Segundo o magistrado, o chamado ativismo judicial surge como uma “tentação satânica”, expressão usada para criticar a pressão exercida sobre os ministros diante da omissão de outros poderes.
“Nós não somos delegatários diretos da soberania popular. Só que tudo para no sistema de Justiça. E aí você é chamado ao ativismo o tempo inteiro, quase como se fosse uma tentação satânica. Sabe Jesus Cristo no deserto? ‘Tá aqui, faça isso, é bom’”, disse Dino durante palestra no Tribunal Superior do Trabalho (TST), em referência a um episódio bíblico.
O ministro destacou que o hiperativismo judicial é fruto do vácuo político: “É esse deserto institucional que o Brasil atravessa que chama o Judiciário ao hiperativismo. Porque, vamos convir, muita coisa que deveria ser resolvida pelos outros, não é. E há uma visão errada de que a culpa do ativismo é dos juízes ou do Ministério Público.”

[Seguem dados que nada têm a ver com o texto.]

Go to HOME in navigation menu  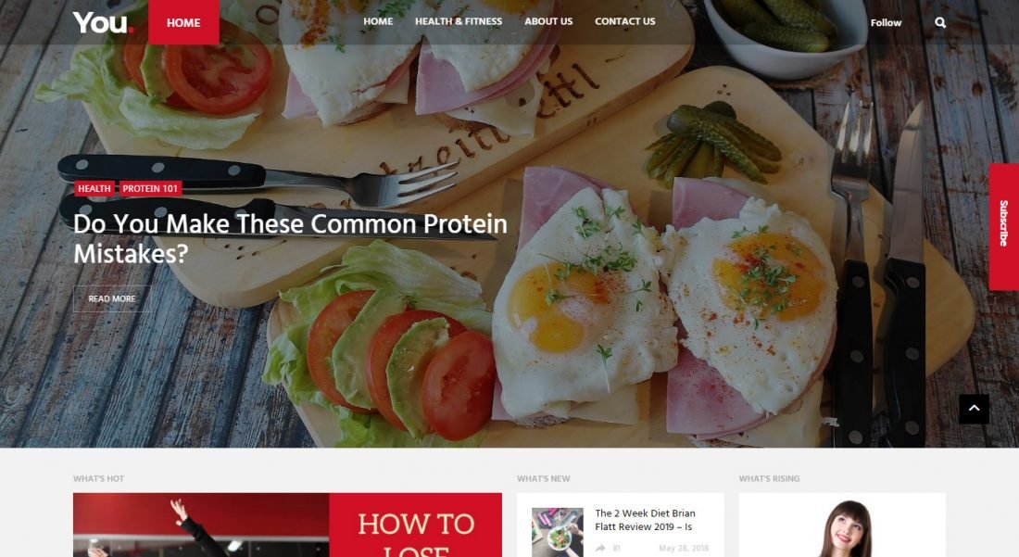pyautogui.click(x=378, y=21)
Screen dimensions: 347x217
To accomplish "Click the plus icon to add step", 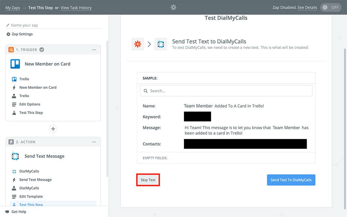I will [53, 129].
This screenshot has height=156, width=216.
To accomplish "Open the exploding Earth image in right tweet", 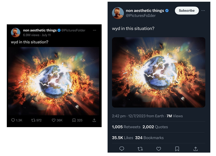I will point(159,72).
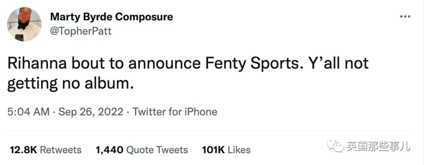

Dino reconheceu que o STF tem ocupado espaço central nos embates nacionais, mas alertou para os riscos de um protagonismo excessivo. “O ativismo da Justiça ou a busca de um Judiciário protagonista é marca do nosso tempo. Conflitos políticos, econômicos, sociais… Vocês sabem. E nós não podemos simplesmente aderir a isso. Temos que saber até onde vai a nossa responsabilidade, sem ser omisso”, afirmou.
Nos últimos anos, o STF tem acumulado críticas de vários setores por legislar sobre pautas sensíveis, como a regulamentação das redes sociais, o aborto e a descriminalização da maconha, todas vistas como matérias típicas do Congresso. Decisões de Dino, como a que cobrou mais transparência na destinação das emendas parlamentares, também geraram desconforto entre os Poderes.
Durante a palestra, Dino comentou ainda o projeto de lei que trata da proteção de crianças e adolescentes no ambiente digital, conhecido como PL da Adultização. O texto prevê medidas de controle parental, proteção de dados, filtros de conteúdo e responsabilidades para plataformas digitais.
O ministro elogiou o presidente da Câmara, Hugo Motta (Republicanos-PB), por pautar o projeto, e defendeu que marcos sociais devem ser definidos pelo Congresso. Contudo, lembrou que o STF já precisou intervir, diante da omissão parlamentar: “O Supremo já fixou a tese sobre internet, inclusive sobre proteção de crianças e adolescentes, há três meses. Uma das ações é do tempo do Orkut. O Supremo vai dizer o quê? Que está esperando sair uma lei? Quando o Congresso legisla, melhor. Mas é preciso que faça a tempo.”
Para Dino, a demora do Legislativo força o Judiciário a avançar sobre questões que não lhe caberiam originalmente, mantendo alta a judicialização da vida pública no país.